A logical one is indicated when there are two transitions in the same time frame as a zero. In the Manchester coding a transition from low to high indicates a one and a transition from high to low indicates a zero. When there are successive ones or zeros, an opposite transition is required on the edge of the time frame to prepare for the next transition and signal.

===Asynchronous transmission===

The most common asynchronous signalling, asynchronous start-stop signalling, uses a near-constant 'bit' timing (+/- 5% local oscillator required at both ends of the connection). Using this method, the receiver detects the 'first' edge transition... (the START bit), waits 'half a bit duration' and then reads the value of the signal. A further delay of one 'whole bit duration' is executed before the next data bit is 'read' - repeating for the length of the whole serial word (typically 7/8-data bits). An optional PARITY bit follows the data bits and precedes the stop bit(s). Finally, one or more STOP bits are appended to identify the end of the data word and to make sure there is a bit transition when the next START bit is transmitted.

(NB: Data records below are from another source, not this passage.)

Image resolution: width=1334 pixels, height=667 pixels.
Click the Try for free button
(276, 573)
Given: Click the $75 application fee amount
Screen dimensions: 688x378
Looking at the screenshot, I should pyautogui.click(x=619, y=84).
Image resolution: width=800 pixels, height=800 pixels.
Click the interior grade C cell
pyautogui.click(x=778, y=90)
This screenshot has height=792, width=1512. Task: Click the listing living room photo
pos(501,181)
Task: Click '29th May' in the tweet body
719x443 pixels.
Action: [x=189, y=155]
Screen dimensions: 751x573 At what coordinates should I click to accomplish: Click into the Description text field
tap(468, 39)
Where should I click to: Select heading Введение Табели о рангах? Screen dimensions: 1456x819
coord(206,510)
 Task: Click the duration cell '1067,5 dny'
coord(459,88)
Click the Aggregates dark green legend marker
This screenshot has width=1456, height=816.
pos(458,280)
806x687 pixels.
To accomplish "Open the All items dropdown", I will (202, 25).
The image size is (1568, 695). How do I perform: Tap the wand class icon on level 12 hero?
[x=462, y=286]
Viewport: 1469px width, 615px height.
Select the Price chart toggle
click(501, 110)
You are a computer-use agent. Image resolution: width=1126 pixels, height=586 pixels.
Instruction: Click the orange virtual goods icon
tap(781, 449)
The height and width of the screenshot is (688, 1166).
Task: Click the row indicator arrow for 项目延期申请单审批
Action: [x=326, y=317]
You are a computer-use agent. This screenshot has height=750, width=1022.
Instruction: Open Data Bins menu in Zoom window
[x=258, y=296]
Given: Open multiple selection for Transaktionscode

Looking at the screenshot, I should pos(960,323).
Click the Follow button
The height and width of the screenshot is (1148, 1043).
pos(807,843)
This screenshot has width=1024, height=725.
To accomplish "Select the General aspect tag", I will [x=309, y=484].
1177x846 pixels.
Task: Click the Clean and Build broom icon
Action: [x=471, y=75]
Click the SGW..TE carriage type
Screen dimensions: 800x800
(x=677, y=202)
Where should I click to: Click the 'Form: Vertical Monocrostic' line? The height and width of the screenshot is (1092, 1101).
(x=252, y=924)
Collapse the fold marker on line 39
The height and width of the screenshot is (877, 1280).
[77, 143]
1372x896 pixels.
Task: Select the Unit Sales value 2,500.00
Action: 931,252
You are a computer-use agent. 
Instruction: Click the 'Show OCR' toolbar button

The word structure used in typical asynchronous serial communications is START-DATA[0:7]-PARITY[optional;0]-STOP[0:1]. These formatting variables are specified when configuring the transmit and receive nodes before communications take place. The bit duration is determined from the nominated bit rate in bits per second (bit/s) e.g. 300, 1200, 9600, 19200, 115200 etc.

Special level and timing conditions are detected to identify an open-circuit condition (BREAK).